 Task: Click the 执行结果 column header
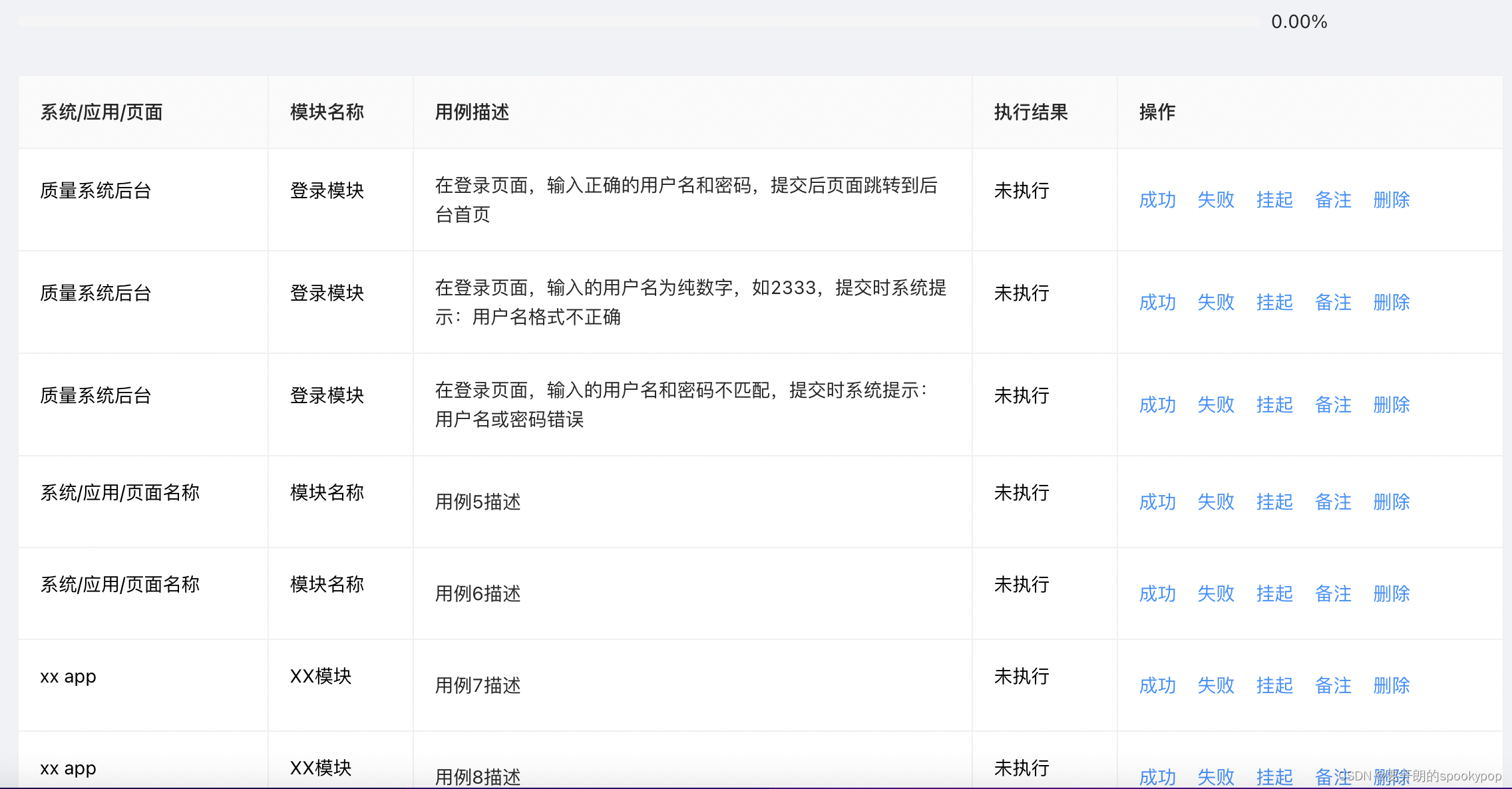(1030, 112)
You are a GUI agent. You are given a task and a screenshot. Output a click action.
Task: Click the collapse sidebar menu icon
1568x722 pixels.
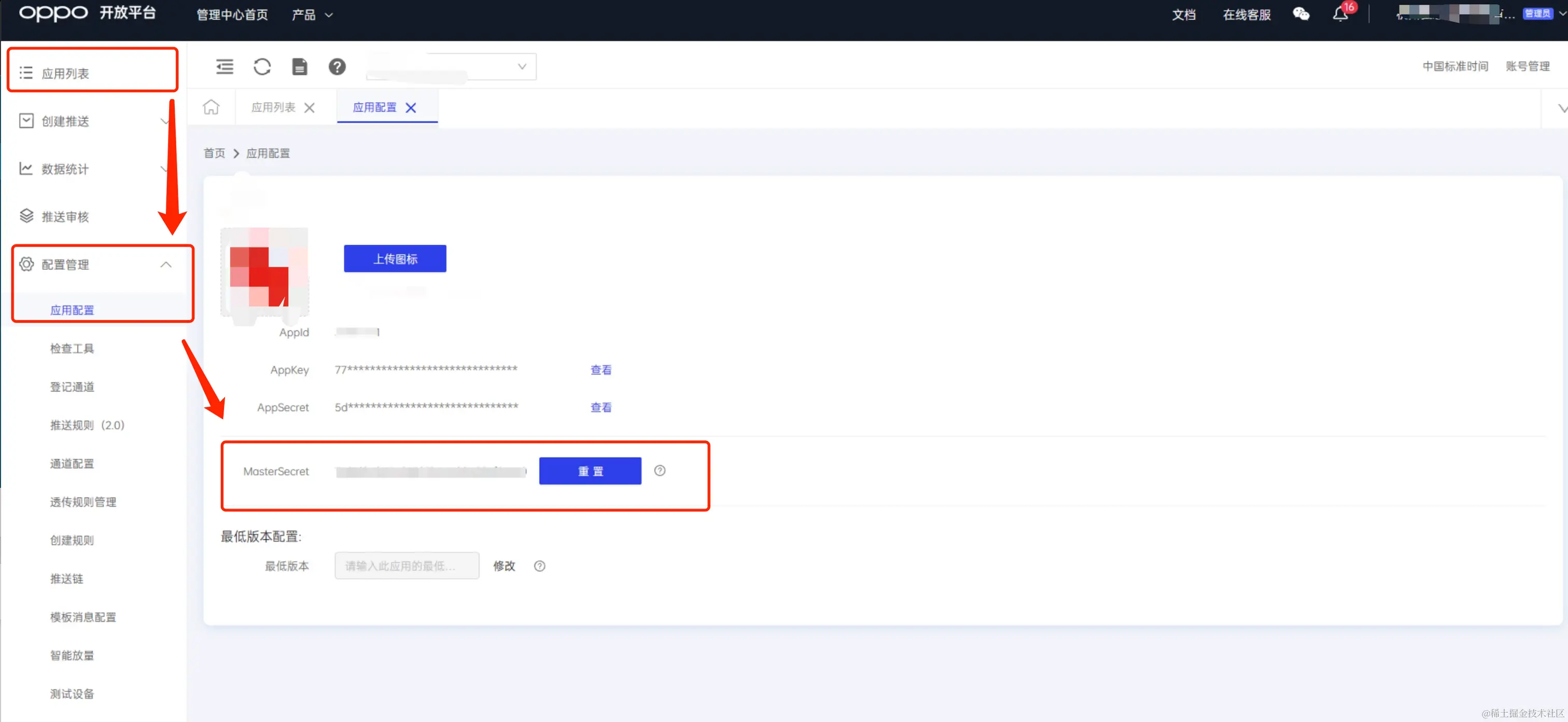click(x=225, y=66)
□ □ □ □ □ □ □
Problem description. Transcribe all of the material exactly, leaving out whatever pictures it contains.

Solved exercise.
 Task: Click the 执行结果 column header
(1030, 112)
You are a GUI agent. You are given a task and a screenshot. Output a click action.
Task: Click the collapse sidebar menu icon
1568x722 pixels.
click(x=225, y=66)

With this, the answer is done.